* START *

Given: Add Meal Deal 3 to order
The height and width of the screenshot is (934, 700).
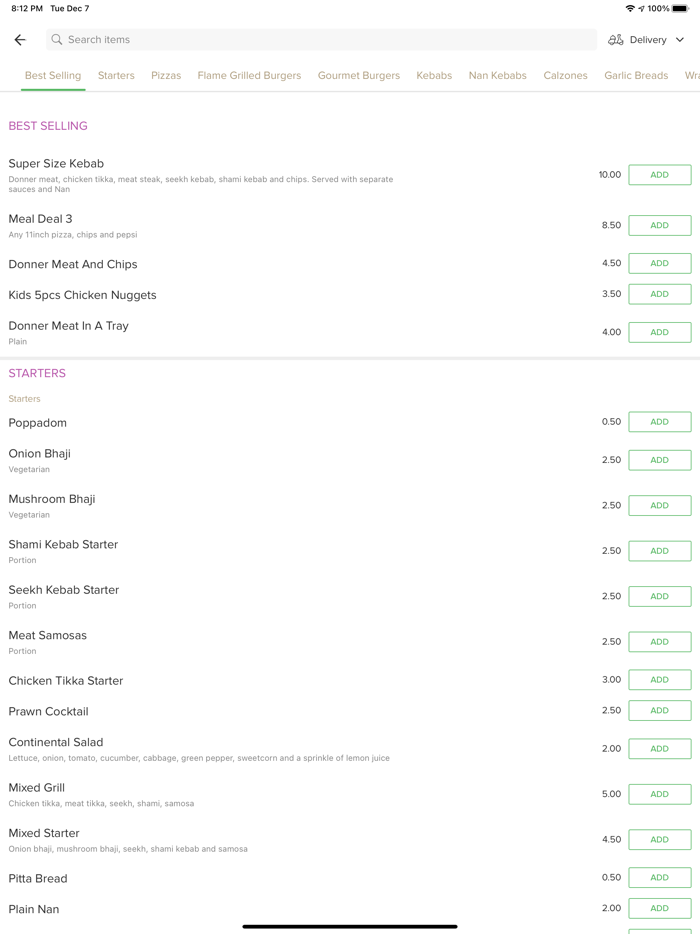Looking at the screenshot, I should [x=659, y=226].
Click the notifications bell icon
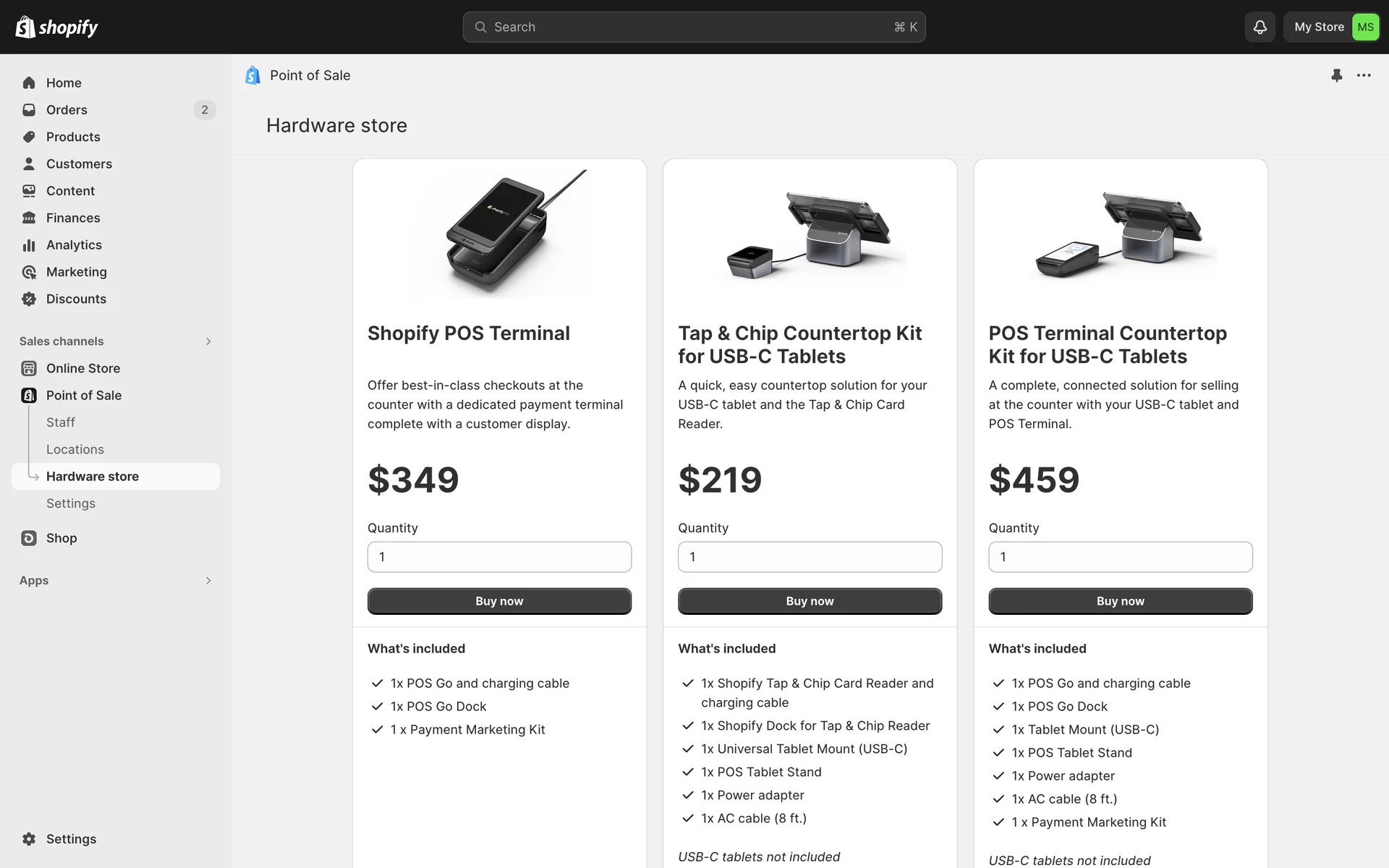Viewport: 1389px width, 868px height. (1260, 27)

* END *

## Stated task
Write out the material again with "bell icon" changed to "bell button" everywhere and everything else unchanged, leaving the pictures out.

## Expected answer
Given: Add Meal Deal 3 to order
The height and width of the screenshot is (934, 700).
Looking at the screenshot, I should [x=659, y=226].
Click the notifications bell button
Viewport: 1389px width, 868px height. (1260, 27)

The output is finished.